The media reports I saw, such as this NYTimes piece, suggested that restoring the itemized deduction phase-out would alone raise $318 billion. This seemed wildly optimistic to me, especially as the article said deductions would be capped to yield a 28% tax benefit, not a complete reduction.
In fact, the budget document projects $179 billion in revenue from reinstating the personal exemption phaseout and the limitation on itemized deductions. It also predicts that restoring the 36% and 39.6% tax rates (why not round up to 40%? too simple?) would raise $338 billion.
But the most interest part to me is the projection of capital gains tax collections. The first two items have no revenue effect until 2011, which is when all the new "upper-income tax provisions" take effect.
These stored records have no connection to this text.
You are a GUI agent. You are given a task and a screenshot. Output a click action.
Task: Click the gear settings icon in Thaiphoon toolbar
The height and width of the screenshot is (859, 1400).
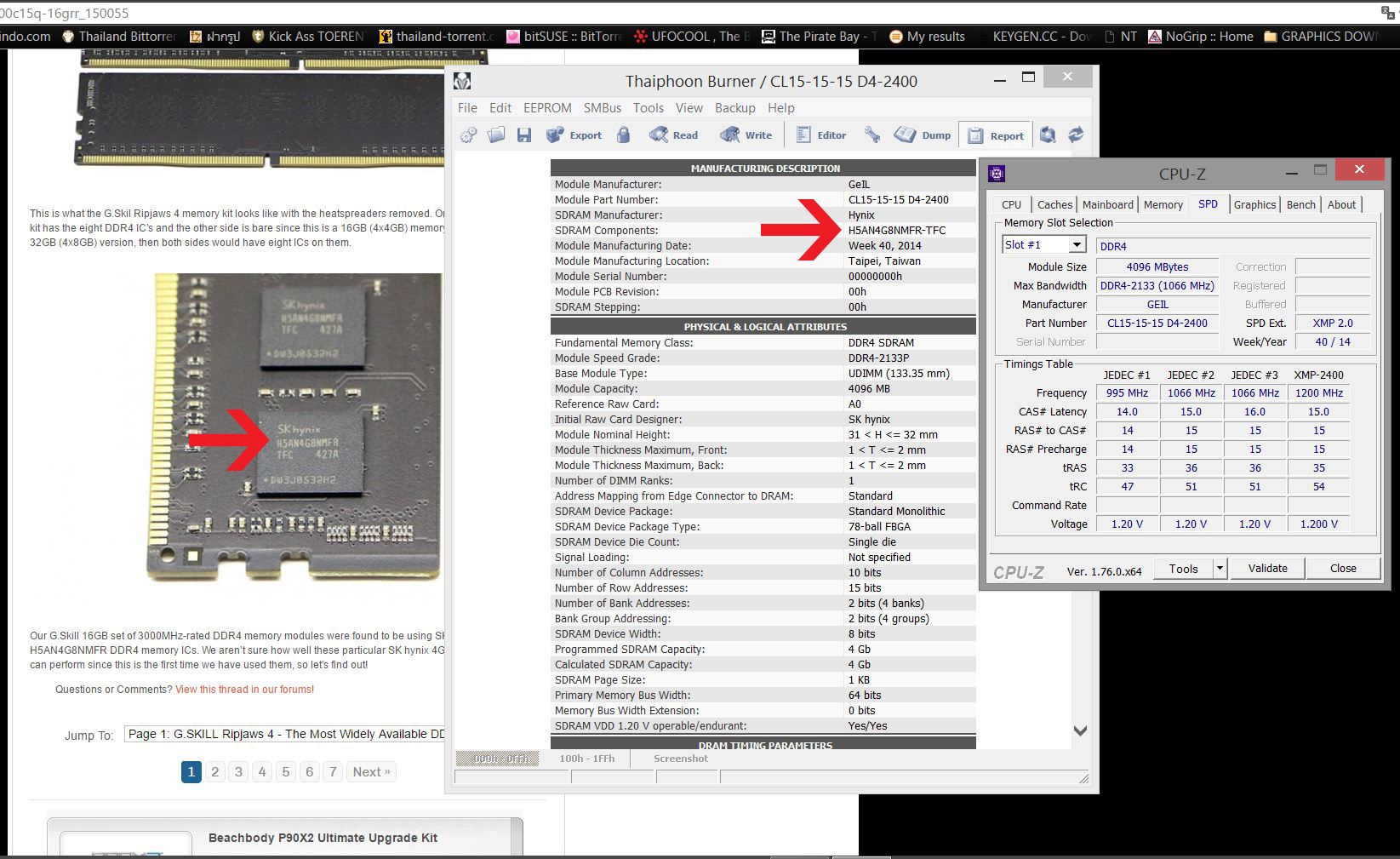(x=468, y=135)
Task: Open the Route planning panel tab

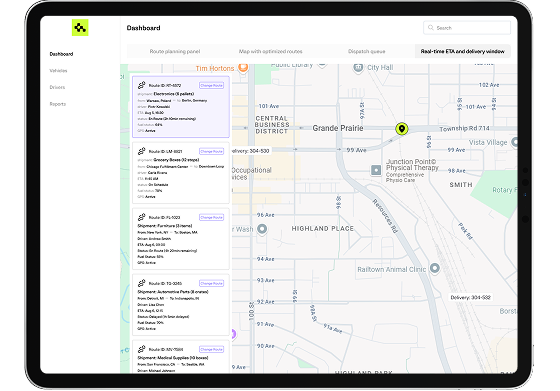Action: pyautogui.click(x=175, y=51)
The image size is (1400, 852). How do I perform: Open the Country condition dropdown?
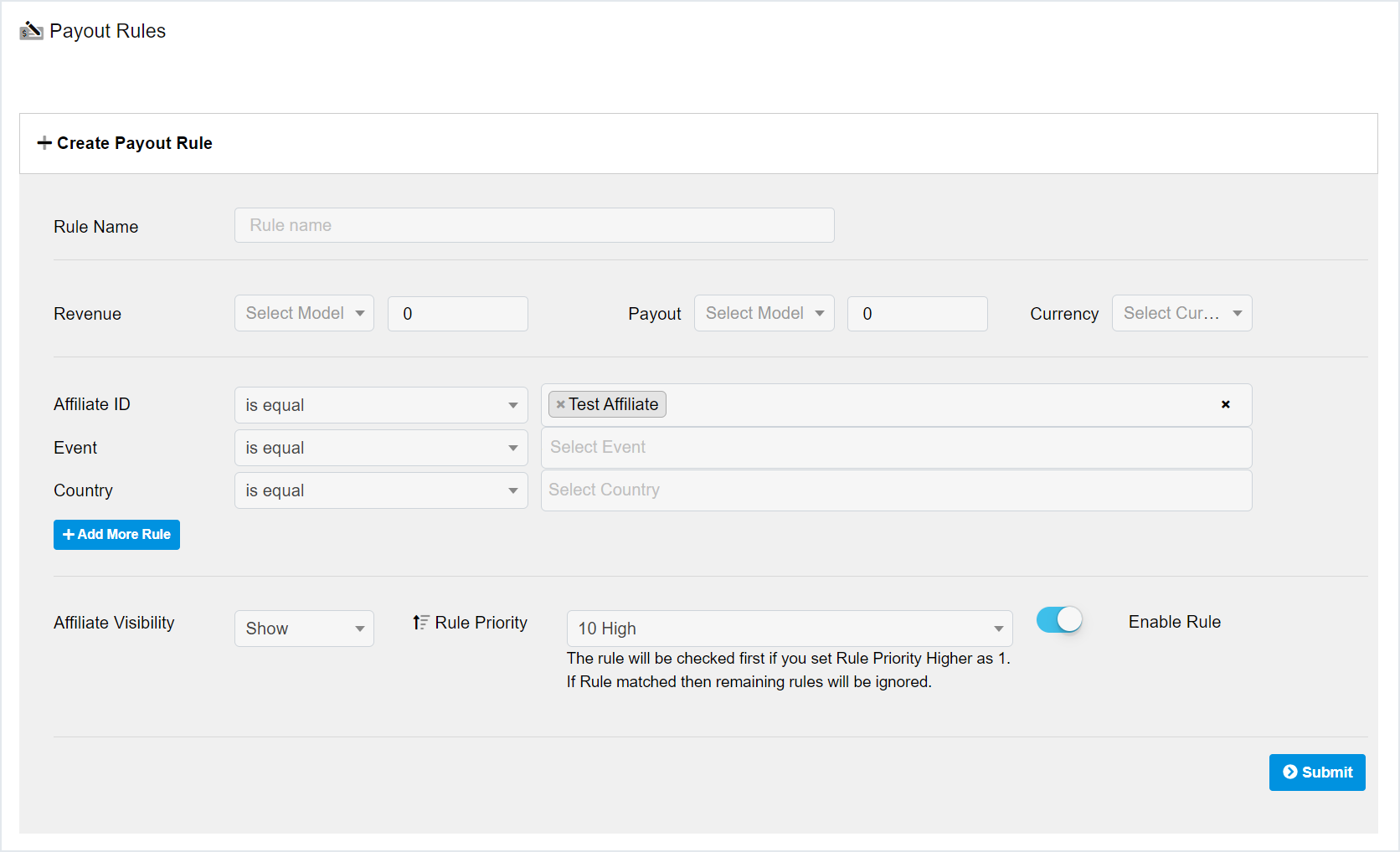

The increase to a 20% capital gains tax rate somehow loses $182 million in 2009, then gains $1.1 billion in 2010. In 2011 the taxes start to pour in, with $28 billion attributed to that additonal 5% increment, and an additional $49 billion in 2012.
I guess that means the Dow is going back to 15,000?
Really, I'd love to read their methodology sometime, but I think it's classified information.
Overall, the increased taxes on "the rich" are projected to raise $636 billion, double the number I've seen in media reports.
What's more, there are several Carter-esque tax hits proposed for the oil and gas industries. Because we all remember how great the windfall profits tax was at generating new energy sources within the U.S. Oh, wait . . .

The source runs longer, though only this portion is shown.